Image from CafePress.com.The library is doing a survey of the faculty, asking about their use of our online resources. The survey presents them with a list of our databases and asks them to check those they use themselves and then indicate which ones they assign their students to use.
It is a follow up to a similar survey we gave in 2007 from which we gained invaluable information. Using that data, we were able to make some informed decisions. Probably the clearest example of this was dropping a subscription to a database that cost $7,600 per year – yet not one professor said they used it themselves or assigned their students to use it.

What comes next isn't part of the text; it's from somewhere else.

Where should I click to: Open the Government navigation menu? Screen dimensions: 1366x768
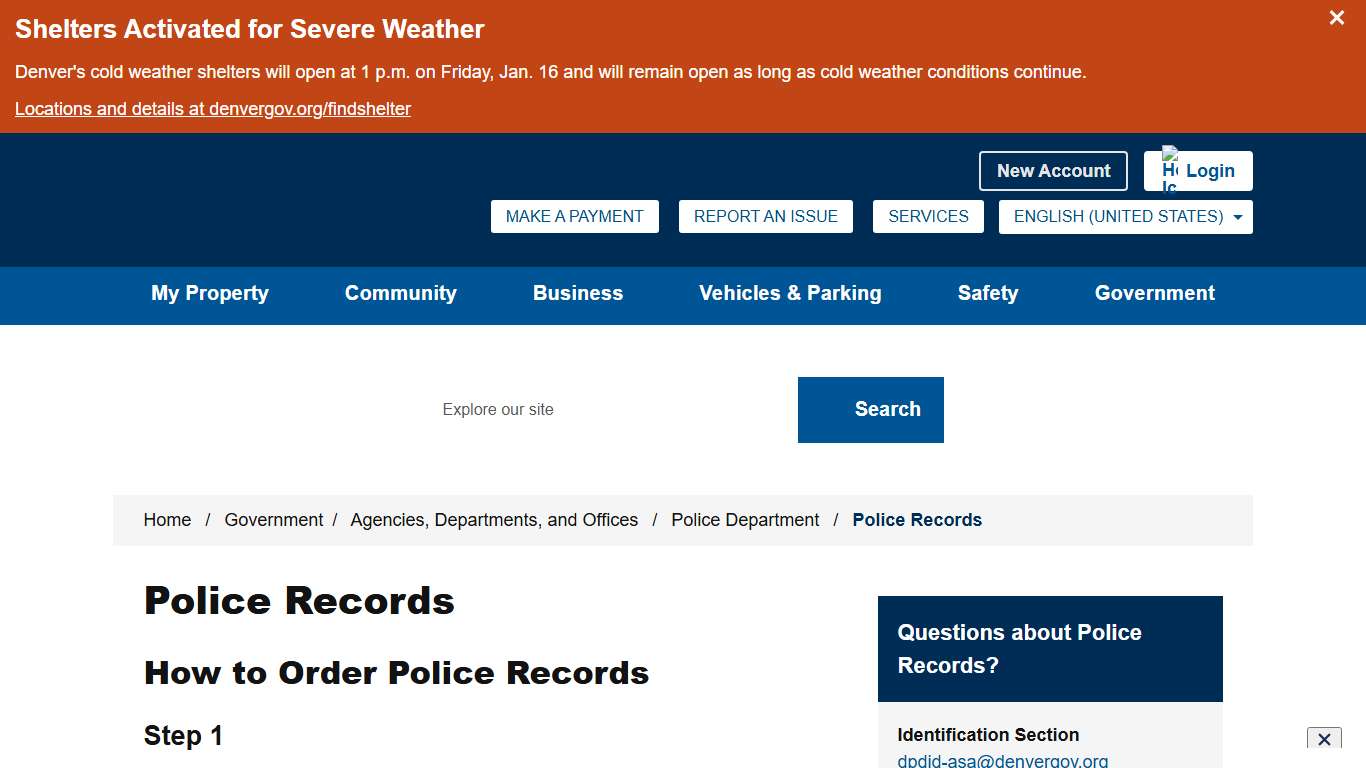1154,293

It may have met our needs at one time but something changed. Or it may be that we simply made a poor decision in signing up for it in the first place. It was difficult to get usage statistics for this particular database, but even so, data showing lack of use does not clearly explain why. Could it be due to poor marketing on our part? Is it just because its value is not obvious to students? Is it “hidden” or is it simply not what our students need to complete their assignments? We had to do a little more digging before making our decision.
Getting this kind of data helps us meet one of our central goals – to be good stewards of the university's resources. You may not be surprised to know that the library spends more on electronic resources than it does on print books and periodical subscriptions annually. Determining the return on investment (ROI) of library resources has always been a tricky thing. Various formulas and philosophies have been tested but there is no one best way to measure the value of having the right information at the right time.
We are already seeing some interesting patterns from early responses to the current survey which will end on the Ides of March (March 15th). Then we will analyze the data and determine how to use it.